Reportedly, a study using serological tests against 500 residents in Gangelt, Germany — hit hard by COVID-19 after many were exposed at Carnival — found that 15% of residents had antibodies and therefore had had COVID-19 at some point. This study found a 0.37% IFR (note that Germany has consistently had a lower CFR than most countries, discussed here.)
On a smaller scale, and earlier, doctors tested all 3,000 inhabitants in the town of Vo, in Northern Italy, and found 66 positives (2.2% attack rate).
Are we under- or over-attributing deaths to COVID-19?
Another source of uncertainty is that the reported deaths from COVID-19 may, for various reasons, over- or under-attribute deaths. (I discussed this in some detail here.)
We know the official statistics often exclude deaths that did not occur in hospitals; and almost always exclude deaths where there was not a positive COVID-19 test (perhaps no test was administered, or there was a false negative). These are reasons to believe in under-attribution.
There are arguments for over-attribution too. For example, those who die in a hospital with a COVID-19-positive test might have died in any case; we know that there is a high incidence of co-morbidity, often with serious pre-existing conditions.
One way to try to get to the bottom of this is to look at the overall death rate in a given population and see if it is higher or lower than normal.
Two articles that try to do this in different places: the New York Times article, Deaths in New York City Are More Than Double the Usual Total; and the Economist article, Covid-19’s death toll appears higher than official figures suggest.
Here is a very good Twitter thread making similar arguments and estimating true IFR at 0.5%: “…numbers aggregated by country can be very misleading and mask the severity of #COVID19 in heavily affected communities. A community doing well is likely due to at most a few percent having been infected so far. More viral spread means more morbidity.”
While this evidence doesn’t definitively say that we are under-attributing deaths, it makes me very wary of arguments that claim that there are far fewer “real” COVID-19 deaths than we think.

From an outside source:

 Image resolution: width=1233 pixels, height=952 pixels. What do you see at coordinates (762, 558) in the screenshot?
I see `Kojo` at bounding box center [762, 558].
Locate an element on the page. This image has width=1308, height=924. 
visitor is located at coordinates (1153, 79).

How should we proceed given that there is uncertainty?
I’ve argued above the reasons that the ubiquity hypothesis is unlikely to be true. But it’s impossible, at this point, to say that it definitely isn’t true.

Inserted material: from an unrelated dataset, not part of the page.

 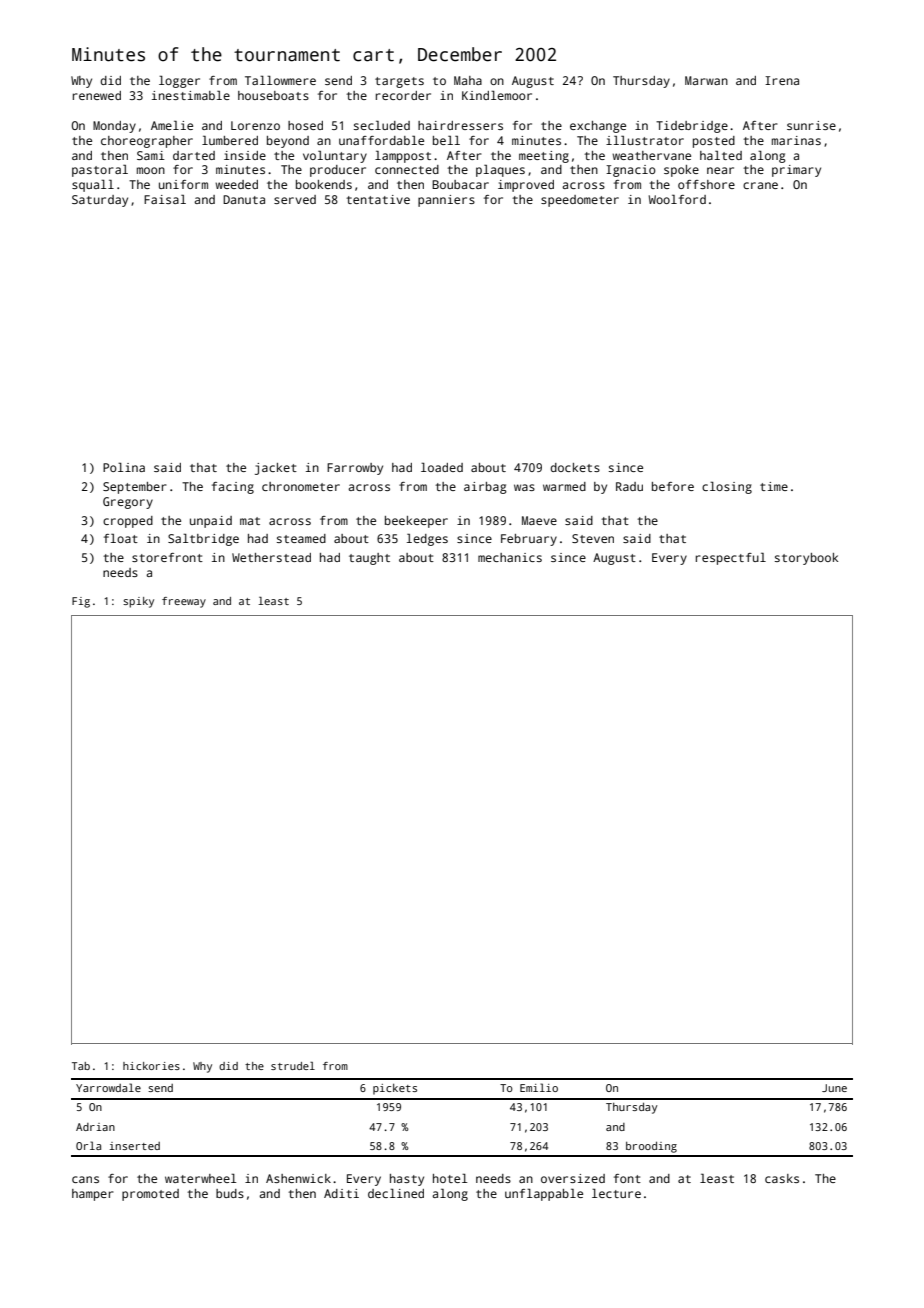 What do you see at coordinates (539, 1087) in the document?
I see `Emilio` at bounding box center [539, 1087].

I think that points to several conclusions.
First, even those who hold the ubiquity hypothesis must admit (and many do, to be fair) that there is a reasonable chance that it is false; and vice-versa. So we need to acknowledge, as with so many aspects of this pandemic, that we need to be humble about the degree of uncertainty we face.
Second, if there is a good chance that the true IFR is even 0.5%, let alone 1-2%, we can’t allow the disease to run unchecked through the population. Say the final attack rate to achieve herd immunity is 50% (and there are arguments for 20%-70%); 8 billion * 50% * 0.5% = 20 million deaths.
Third, this uncertainty — and the growing pressure to ease control measures and allow a significant degree of economic activity to resume — makes it all the more urgent that we have not one, but many serological testing-based studies to get a better understanding of the true rate of incidence.